# Wild Wood Ducks



## GAJoe (Feb 24, 2020)

These are not your city or state park ducks. These ducks blast off at any hint of a human being present. I asked Santa for some Shadow Grass Blades camo coat and waders just for this beaver pond so I could get close enough for some photo opp's. The camo has paid off and the waders made a fall while walking the beaver dam no big deal. But I guess the duck hunters out there know that already. I went two mornings with below freezing temps. The views and pictures were worth the effort. I'll never forget it.
Enjoy!
P.S. I hope whoever invented the "hot Hands" hand warmers is a rich man. He's earned every bit of it.


----------



## natureman (Feb 24, 2020)

Excellent!


----------



## Lukikus2 (Feb 24, 2020)

Beautiful pics!


----------



## Lukikus2 (Feb 24, 2020)

To sneak up on Woodies while feeding makes you the Man! We always got them coming to roost or leaving. Creek or pond jumping them was futile. Be very careful of those waders. They will make a man walk back to the truck nekkid in freezing weather.


----------



## GAJoe (Feb 24, 2020)

natureman said:


> Excellent!


Thanks Mark!


----------



## GAJoe (Feb 24, 2020)

Lukikus2 said:


> Beautiful pics!


Thanks!


----------



## GAJoe (Feb 24, 2020)

Lukikus2 said:


> To sneak up on Woodies while feeding makes you the Man! We always got them coming to roost or leaving. Creek or pond jumping them was futile. Be very careful of those waders. They will make a man walk back to the truck nekkid in freezing weather.

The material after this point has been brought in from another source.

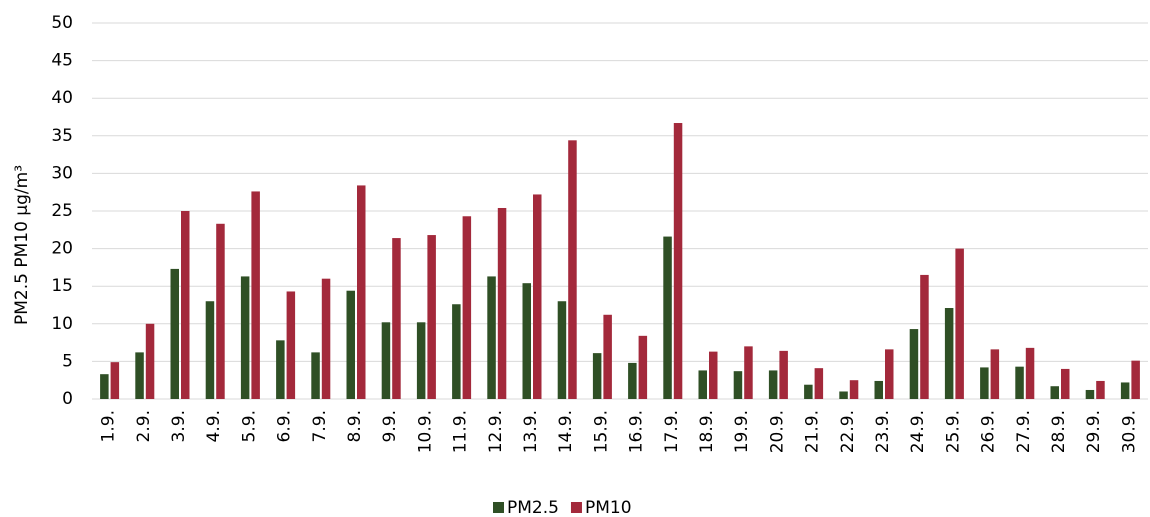 The width and height of the screenshot is (1150, 517). Describe the element at coordinates (566, 432) in the screenshot. I see `x-tick-label: 14.9.` at that location.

I got in place at the crack of dawn. I was working my way along the dam with the beaver swimming up to check me out and it started raining Wood Ducks within 50 ft of me. I froze being careful not to spook them. They got together and headed to the "honey hole" in the first picture with all the frozen stuff. With their back to me I made it  a few more feet to a clump of trees that offered some cover. They were 75 to 100 yards away when I got the feeding images. Wish I had one of those big lens.


----------



## wvdawg (Feb 24, 2020)

Awesome captures Joe!  Fine job!


----------



## Turpentine (Feb 25, 2020)

All nice photos. The 3rd is incredible.


----------



## GAJoe (Feb 25, 2020)

wvdawg said:


> Awesome captures Joe!  Fine job!


Thanks!


----------



## GAJoe (Feb 25, 2020)

Turpentine said:


> All nice photos. The 3rd is incredible.


Thanks!


----------



## oldguy (Feb 25, 2020)

WOW!
Turned the computer screen upside down on #3 and you can't tell the bottom from the top!
Beautiful pictures of a beautiful little bird.


----------



## mrs. hornet22 (Feb 25, 2020)

Beautiful!


----------



## GAJoe (Feb 25, 2020)

oldguy said:


> WOW!
> Turned the computer screen upside down on #3 and you can't tell the bottom from the top!
> Beautiful pictures of a beautiful little bird.


Thanks!


----------



## GAJoe (Feb 25, 2020)

mrs. hornet22 said:


> Beautiful!


Thank you!


----------



## bear claw (Feb 25, 2020)

Great shots


----------



## RedHills (Feb 25, 2020)

The coolest duck!

Nice shots


----------



## GAJoe (Feb 25, 2020)

Thanks Guys!


----------



## Silver Britches (Feb 25, 2020)

Awesome shots!


----------



## GAJoe (Feb 25, 2020)

Silver Britches said:


> Awesome shots!


thanks!


----------



## believer (Feb 28, 2020)

Mighty fine. Wildlife photography is definitely 90% skill and 10% luck. It takes getting out there.


----------



## rip18 (Mar 4, 2020)

Sweet shots on some tough to photograph birds!


----------



## GAJoe (Mar 4, 2020)

Thanks guys!


----------



## atlashunter (Apr 9, 2020)

Love the one of the drake with the reflection.


----------



## believer (Apr 10, 2020)

AWESOME pics. Can't beat flat water and birds in flight.


----------



## blood on the ground (Apr 10, 2020)

Every time I see a wood duck I'm amazed at how beautiful they are!  Thanks for sharing!


----------



## GAJoe (Apr 11, 2020)

Glad to.
 Me too.
 It's one of the animals that Jesus shows us what a wonderful artist he is. All that beautiful artwork didn't happen by chance. Evolution would only require one distinct visible difference to identify it's own species. Wood Ducks are a work of art.


----------